» Task to complete
Locate the string "will" in the listing below. Copy every line where it is found.
*** Block opens ***
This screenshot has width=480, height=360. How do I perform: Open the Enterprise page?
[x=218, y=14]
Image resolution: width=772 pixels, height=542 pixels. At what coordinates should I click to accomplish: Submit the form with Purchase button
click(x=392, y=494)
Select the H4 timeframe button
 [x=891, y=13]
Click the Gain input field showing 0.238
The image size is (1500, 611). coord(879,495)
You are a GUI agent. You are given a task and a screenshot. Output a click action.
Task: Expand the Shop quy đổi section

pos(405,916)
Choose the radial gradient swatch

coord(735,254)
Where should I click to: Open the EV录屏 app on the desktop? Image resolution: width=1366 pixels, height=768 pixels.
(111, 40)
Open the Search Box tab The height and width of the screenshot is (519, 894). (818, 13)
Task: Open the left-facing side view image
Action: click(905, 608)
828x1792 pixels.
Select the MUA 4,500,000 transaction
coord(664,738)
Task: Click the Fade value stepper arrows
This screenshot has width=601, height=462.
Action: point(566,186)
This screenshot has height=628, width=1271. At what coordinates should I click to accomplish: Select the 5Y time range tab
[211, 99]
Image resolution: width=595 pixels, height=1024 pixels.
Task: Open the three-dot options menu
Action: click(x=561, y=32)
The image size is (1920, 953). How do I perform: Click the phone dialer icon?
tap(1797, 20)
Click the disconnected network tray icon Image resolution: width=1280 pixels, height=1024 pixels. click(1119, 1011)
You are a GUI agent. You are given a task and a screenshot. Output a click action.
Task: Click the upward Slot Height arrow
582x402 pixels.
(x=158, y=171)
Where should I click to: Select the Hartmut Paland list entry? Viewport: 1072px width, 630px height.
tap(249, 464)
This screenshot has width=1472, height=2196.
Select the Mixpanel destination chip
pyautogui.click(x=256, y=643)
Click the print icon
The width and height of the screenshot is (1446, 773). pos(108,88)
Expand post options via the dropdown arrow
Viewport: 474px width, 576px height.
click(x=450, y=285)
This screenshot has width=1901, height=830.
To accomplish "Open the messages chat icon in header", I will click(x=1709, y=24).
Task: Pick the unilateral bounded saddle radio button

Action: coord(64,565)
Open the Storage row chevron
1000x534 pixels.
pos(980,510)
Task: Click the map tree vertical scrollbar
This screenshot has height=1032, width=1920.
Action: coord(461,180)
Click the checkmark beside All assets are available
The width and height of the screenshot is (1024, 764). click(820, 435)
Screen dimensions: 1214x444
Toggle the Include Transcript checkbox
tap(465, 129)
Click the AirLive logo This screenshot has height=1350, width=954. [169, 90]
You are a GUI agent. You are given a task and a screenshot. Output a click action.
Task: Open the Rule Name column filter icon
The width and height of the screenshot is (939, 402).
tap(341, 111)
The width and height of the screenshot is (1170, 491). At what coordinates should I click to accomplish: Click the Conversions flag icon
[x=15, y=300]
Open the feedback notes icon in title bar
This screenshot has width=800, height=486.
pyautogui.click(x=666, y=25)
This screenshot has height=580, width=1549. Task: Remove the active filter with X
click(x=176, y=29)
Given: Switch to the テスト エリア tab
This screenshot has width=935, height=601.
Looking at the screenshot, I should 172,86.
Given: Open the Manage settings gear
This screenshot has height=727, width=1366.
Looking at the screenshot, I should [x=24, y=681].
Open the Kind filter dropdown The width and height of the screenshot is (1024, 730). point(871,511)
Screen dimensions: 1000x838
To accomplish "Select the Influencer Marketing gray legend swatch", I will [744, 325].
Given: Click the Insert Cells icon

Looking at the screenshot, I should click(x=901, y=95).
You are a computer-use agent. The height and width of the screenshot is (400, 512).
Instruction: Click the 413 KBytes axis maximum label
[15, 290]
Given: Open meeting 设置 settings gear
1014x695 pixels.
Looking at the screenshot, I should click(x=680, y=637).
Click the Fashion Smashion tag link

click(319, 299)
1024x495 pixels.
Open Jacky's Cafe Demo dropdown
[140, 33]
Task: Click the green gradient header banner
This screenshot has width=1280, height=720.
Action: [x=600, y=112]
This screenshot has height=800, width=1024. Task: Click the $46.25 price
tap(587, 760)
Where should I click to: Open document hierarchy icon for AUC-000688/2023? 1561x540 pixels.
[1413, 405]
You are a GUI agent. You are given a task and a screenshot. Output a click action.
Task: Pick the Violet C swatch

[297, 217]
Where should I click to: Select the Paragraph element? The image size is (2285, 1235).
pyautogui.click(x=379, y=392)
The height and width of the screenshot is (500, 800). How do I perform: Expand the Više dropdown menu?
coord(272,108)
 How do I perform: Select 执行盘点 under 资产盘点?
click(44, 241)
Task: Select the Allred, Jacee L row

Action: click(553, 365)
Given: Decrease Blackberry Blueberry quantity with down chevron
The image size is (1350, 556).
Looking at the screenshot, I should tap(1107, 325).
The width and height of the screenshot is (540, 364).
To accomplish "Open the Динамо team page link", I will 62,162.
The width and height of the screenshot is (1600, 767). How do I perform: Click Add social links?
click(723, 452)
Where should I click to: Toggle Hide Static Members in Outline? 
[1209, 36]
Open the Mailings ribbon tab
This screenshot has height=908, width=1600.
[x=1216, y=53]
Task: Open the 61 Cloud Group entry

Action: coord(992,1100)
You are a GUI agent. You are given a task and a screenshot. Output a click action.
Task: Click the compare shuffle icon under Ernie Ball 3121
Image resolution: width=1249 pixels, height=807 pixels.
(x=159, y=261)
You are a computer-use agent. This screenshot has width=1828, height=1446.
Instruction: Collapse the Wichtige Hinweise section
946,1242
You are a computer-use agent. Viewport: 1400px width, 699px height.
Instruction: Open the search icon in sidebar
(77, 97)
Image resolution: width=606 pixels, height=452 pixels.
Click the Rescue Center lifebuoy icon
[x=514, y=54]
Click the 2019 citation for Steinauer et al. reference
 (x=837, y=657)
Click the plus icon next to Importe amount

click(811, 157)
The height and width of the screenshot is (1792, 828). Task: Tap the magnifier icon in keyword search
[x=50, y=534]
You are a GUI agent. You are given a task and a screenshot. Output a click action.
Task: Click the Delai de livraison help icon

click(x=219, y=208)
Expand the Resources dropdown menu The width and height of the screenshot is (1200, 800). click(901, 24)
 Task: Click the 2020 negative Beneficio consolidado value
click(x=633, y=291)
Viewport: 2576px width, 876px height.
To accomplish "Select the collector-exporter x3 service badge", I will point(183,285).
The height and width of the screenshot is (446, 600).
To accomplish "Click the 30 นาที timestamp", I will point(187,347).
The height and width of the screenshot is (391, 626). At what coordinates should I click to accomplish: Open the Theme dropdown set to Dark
*** Block closes ***
» Finished task
To accomplish "Open the messages chat icon in header", I will click(x=1709, y=24).
To accomplish "Select the Influencer Marketing gray legend swatch", I will [744, 325].
To accomplish "Open the Динамо team page link", I will 62,162.
To accomplish "Select the collector-exporter x3 service badge", I will point(183,285).
To accomplish "Click the 30 นาที timestamp", I will point(187,347).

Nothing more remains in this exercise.